Valoración ética de la ley de divorcio
Si bien la
respuesta a la cuestión del divorcio vincular instituido por vía legal
se desprende como una consecuencia lógica de toda la doctrina
anteriormente expuesta, conviene decir algo más al respecto.
En primer
lugar, dada la indisolubilidad natural del vínculo, no hay lugar a dudas
acerca de la radical ineficacia de toda tentativa legal de violentar
esta propiedad ínsita en la misma naturaleza del matrimonio humano. Así,
pues, el vínculo permanece, supuesta su real existencia, allende
cualquier tipo de sanción legal o resolución judicial en sentido
contrario. Habría que plantearse, en cambio, hasta qué punto son
realmente válidos desde el punto de vista natural los matrimonios
legales celebrados bajo el nuevo régimen, que no exige de los
contrayentes un consentimiento perpetuo e irrevocable, elemento
constitutivo de todo verdadero matrimonio.
Por otra
parte, cabe preguntarse: ¿en qué medida compete a la misión del Estado
proteger la indisolubilidad del matrimonio natural de todo lo que la
pueda poner en peligro? La respuesta es clara: en la medida en que ello
hace al bien común político. Dice al respecto el Aquinate: “Puesto que
es necesario encaminar en el hombre lo bueno a lo mejor, la unión del
varón y la mujer no tan sólo debe estar ordenada por las leyes en lo que
respecta a la procreación de los hijos, sino también en lo que conviene
a las buenas costumbres determinadas por la recta razón... A esas
buenas costumbres se encamina la unión indisoluble del marido y la
mujer.
Pues así es
más fiel el amor de uno hacia el otro (del marido y la mujer), al
reconocerse unidos indisolublemente. También es más solícito el cuidado
de las cosas domésticas al saberse perpetuamente juntos en posesión de
ellas. Además, con ello se quita la causa de las discordias -que
necesariamente se darían si el varón abandonase a su esposa- entre él y
los familiares de ella; con lo cual se fortalece el amor entre los
parientes. También se quitan las ocasiones de adulterio que se darían si
el varón pudiese repudiar a la esposa o al revés, pues esto abriría un
camino fácil de solicitar otros matrimonios.” [18] Al
proteger, por tanto, la autoridad estatal la indisolubilidad que le es
propia al matrimonio, no hace sino velar por lo que constituye el fin
propio de su misión, a saber: el bien común. Una ley de divorcio, por el
contrario, atenta contra la consecución de este fin primordial; y vale
advertir que ello no es sino consecuencia de un quebrantamiento
profundo del orden moral, cuyo reconocimiento debe hallarse en la base
de toda actividad de índole socio-política [19].

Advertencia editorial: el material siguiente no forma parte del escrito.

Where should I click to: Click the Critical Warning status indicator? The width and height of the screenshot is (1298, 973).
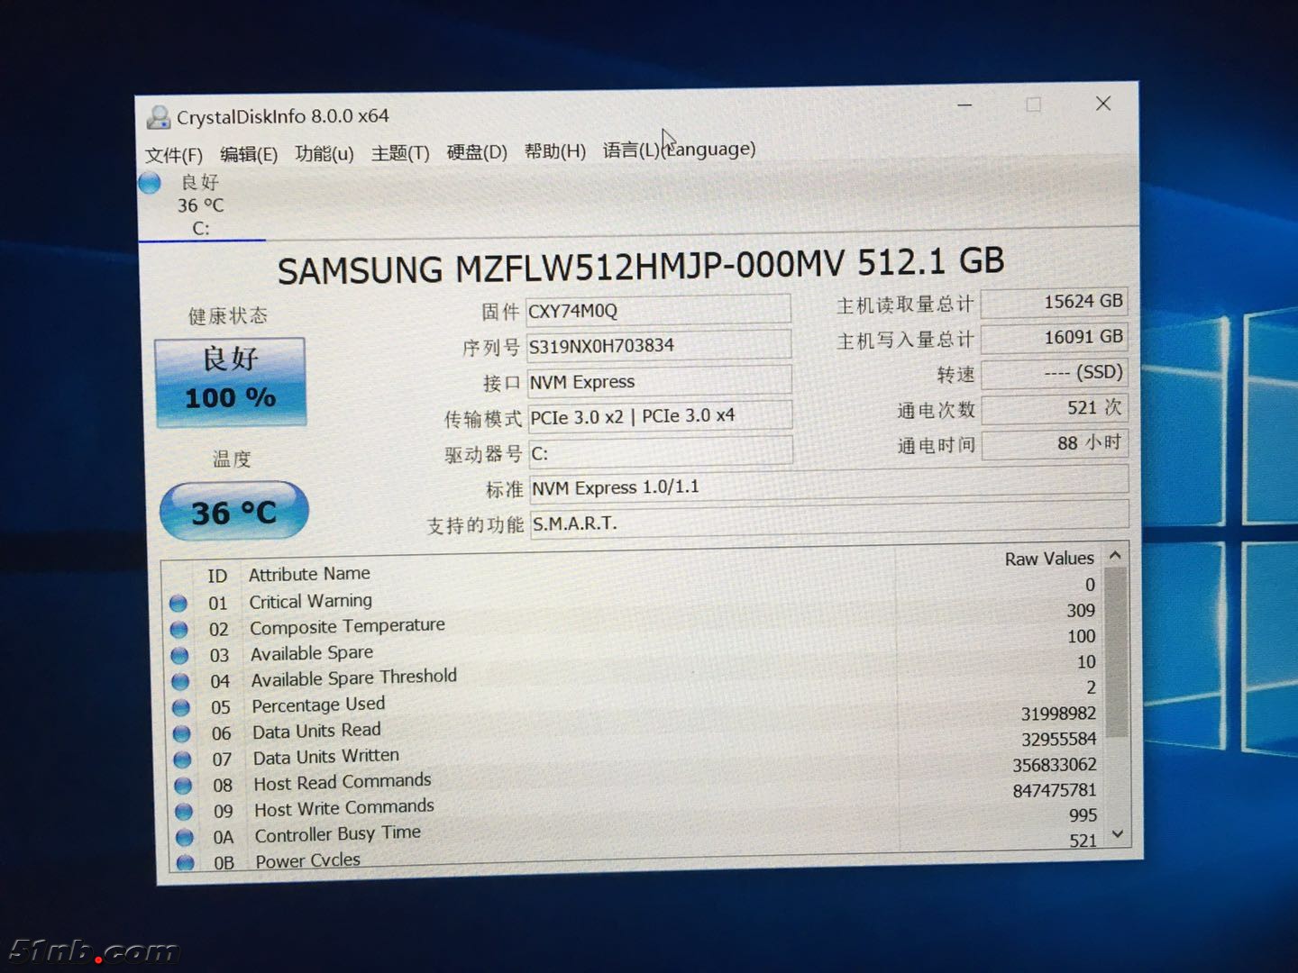(178, 603)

El olvido de aquél acarrea, por lo demás, las fatales consecuencias que
en nuestros días no es difícil observar, la principal de las cuales es
la inestabilidad familiar generalizada, cuando no su franca disolución.
En segundo
lugar, surge una cuestión más delicada, que es la de si no sería
legítimo, sin arribar necesariamente a la sanción de una ley propiamente
tal que posibilite el divorcio vincular, reconocer algunos efectos
civiles a las separaciones de hecho (en materia patrimonial, por ej.),
del mismo modo que se pueden reconocer efectos civiles al matrimonio
natural o religioso sin que sea necesario para ello una institución
específica de matrimonio civil. Una medida tal, por otra parte, vendría
exigida por la urgencia que postulan ciertos casos particularmente
difíciles, que no parecen admitir otra solución viable más que la de una
separación reconocida por la ley, al menos en lo que hace a
determinados efectos civiles [20].
El principio
que aquí rige, podríamos decir, es el de la causa de doble efecto; o
más simplemente, si se quiere, el de la tolerancia del mal menor. En
efecto, una ley de divorcio, como ya se ha visto, es de suyo éticamente
ilícita; no obstante lo cual, cabría la posibilidad de no prohibir (o
tolerar) la disolución de los aspectos conyugales civiles, a los efectos
de evitar un mal mayor. Desde ya que se imponen a este respecto una
serie de factores que deben ser tenidos en cuenta, como la proporción
entre el mal que se permite y el que se quiere evitar, etc.: sólo así
cabe hablar de “causa de doble efecto”, o de “efecto no querido”, esto
es, cuando se procede bajo el presupuesto de que lo que se permite es
objetivamente un mal, que de ningún modo puede ser buscado por sí
mismo.
Conclusión
Un análisis
de la realidad del matrimonio y su indisolubilidad, así como de la
institución del divorcio, basado en el derecho natural, es preciso
advertirlo, no equivale ni mucho menos a un estudio de su evolución
histórica en los distintos pueblos. En efecto, si bien la presencia de
ciertos rasgos comunes en las diversas culturas a este respecto nos
permite sostener la afirmación de que evidentemente se trata de algo
fundado en aquello en lo cual comunican todos los seres humanos, a
saber, en su naturaleza específica racional, no por eso nuestra
perspectiva se limita a la mera constatación de puros datos históricos;
los cuales nos ofrecen, por lo demás, notables divergencias junto a
aquellas coincidencias fundamentales. Un ejemplo típico en la materia es
el del derecho romano, que, a pesar de su constante referencia a lo
justo objetivo y de su mentalidad ajena a cualquier género de
positivismo, reconoció la institución del divorcio, e incluso otorgó
para su aplicación una relativa facilidad. Con todo, la resolución de
cuestión tan ardua exige trascender el dato puramente histórico
(contingente, por lo tanto), por relevante que éste sea, para “leer
dentro” (intus-legere) de la realidad con mirada verdaderamente
metafísica. Esto es lo que ha hecho Santo Tomás de Aquino, llevando a
cabo una verdadera filosofía del ser; una filosofía de la realidad, en
definitiva, tal como ésta nos es dada, también en lo que se refiere al
desarrollo de relaciones humanas auténticas, y entre ellas, la del
matrimonio, cimiento de la familia y la sociedad.